### Aufgabenstellung
Schreiben Sie bitte alle folgenden Zeilen vollständig und unverändert ab.

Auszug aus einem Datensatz

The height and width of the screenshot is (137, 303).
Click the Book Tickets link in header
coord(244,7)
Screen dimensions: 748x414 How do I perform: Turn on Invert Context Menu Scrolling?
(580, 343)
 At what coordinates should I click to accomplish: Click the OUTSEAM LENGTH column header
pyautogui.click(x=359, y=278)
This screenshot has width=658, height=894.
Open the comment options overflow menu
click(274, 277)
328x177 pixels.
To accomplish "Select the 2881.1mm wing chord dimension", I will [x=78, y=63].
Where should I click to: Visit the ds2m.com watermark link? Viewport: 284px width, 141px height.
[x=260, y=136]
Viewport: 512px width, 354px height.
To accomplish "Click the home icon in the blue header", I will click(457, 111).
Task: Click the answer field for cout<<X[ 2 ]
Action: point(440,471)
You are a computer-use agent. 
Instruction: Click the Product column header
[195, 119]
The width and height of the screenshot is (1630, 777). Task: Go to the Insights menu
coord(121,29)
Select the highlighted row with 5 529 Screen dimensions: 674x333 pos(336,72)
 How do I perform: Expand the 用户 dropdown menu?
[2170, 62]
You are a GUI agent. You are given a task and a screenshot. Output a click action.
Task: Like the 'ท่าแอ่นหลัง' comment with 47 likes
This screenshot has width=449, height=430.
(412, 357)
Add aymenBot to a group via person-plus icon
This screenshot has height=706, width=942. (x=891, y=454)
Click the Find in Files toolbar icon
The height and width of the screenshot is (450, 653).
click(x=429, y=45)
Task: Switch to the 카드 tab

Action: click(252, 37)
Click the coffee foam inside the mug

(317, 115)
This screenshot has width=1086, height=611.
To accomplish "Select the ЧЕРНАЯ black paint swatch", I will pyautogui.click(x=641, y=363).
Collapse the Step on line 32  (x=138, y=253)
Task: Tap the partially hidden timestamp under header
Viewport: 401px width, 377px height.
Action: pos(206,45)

### Lösung
The height and width of the screenshot is (137, 303).
Click the Book Tickets link in header
coord(244,7)
Screen dimensions: 748x414 How do I perform: Turn on Invert Context Menu Scrolling?
(580, 343)
 At what coordinates should I click to accomplish: Click the OUTSEAM LENGTH column header
pyautogui.click(x=359, y=278)
This screenshot has width=658, height=894.
Open the comment options overflow menu
click(274, 277)
328x177 pixels.
To accomplish "Select the 2881.1mm wing chord dimension", I will [x=78, y=63].
Where should I click to: Visit the ds2m.com watermark link? Viewport: 284px width, 141px height.
[x=260, y=136]
Viewport: 512px width, 354px height.
To accomplish "Click the home icon in the blue header", I will click(457, 111).
Task: Click the answer field for cout<<X[ 2 ]
Action: point(440,471)
You are a computer-use agent. 
Instruction: Click the Product column header
[195, 119]
The width and height of the screenshot is (1630, 777). Task: Go to the Insights menu
coord(121,29)
Select the highlighted row with 5 529 Screen dimensions: 674x333 pos(336,72)
 How do I perform: Expand the 用户 dropdown menu?
[2170, 62]
You are a GUI agent. You are given a task and a screenshot. Output a click action.
Task: Like the 'ท่าแอ่นหลัง' comment with 47 likes
This screenshot has width=449, height=430.
(412, 357)
Add aymenBot to a group via person-plus icon
This screenshot has height=706, width=942. (x=891, y=454)
Click the Find in Files toolbar icon
The height and width of the screenshot is (450, 653).
click(x=429, y=45)
Task: Switch to the 카드 tab

Action: click(252, 37)
Click the coffee foam inside the mug

(317, 115)
This screenshot has width=1086, height=611.
To accomplish "Select the ЧЕРНАЯ black paint swatch", I will pyautogui.click(x=641, y=363).
Collapse the Step on line 32  (x=138, y=253)
Task: Tap the partially hidden timestamp under header
Viewport: 401px width, 377px height.
Action: pos(206,45)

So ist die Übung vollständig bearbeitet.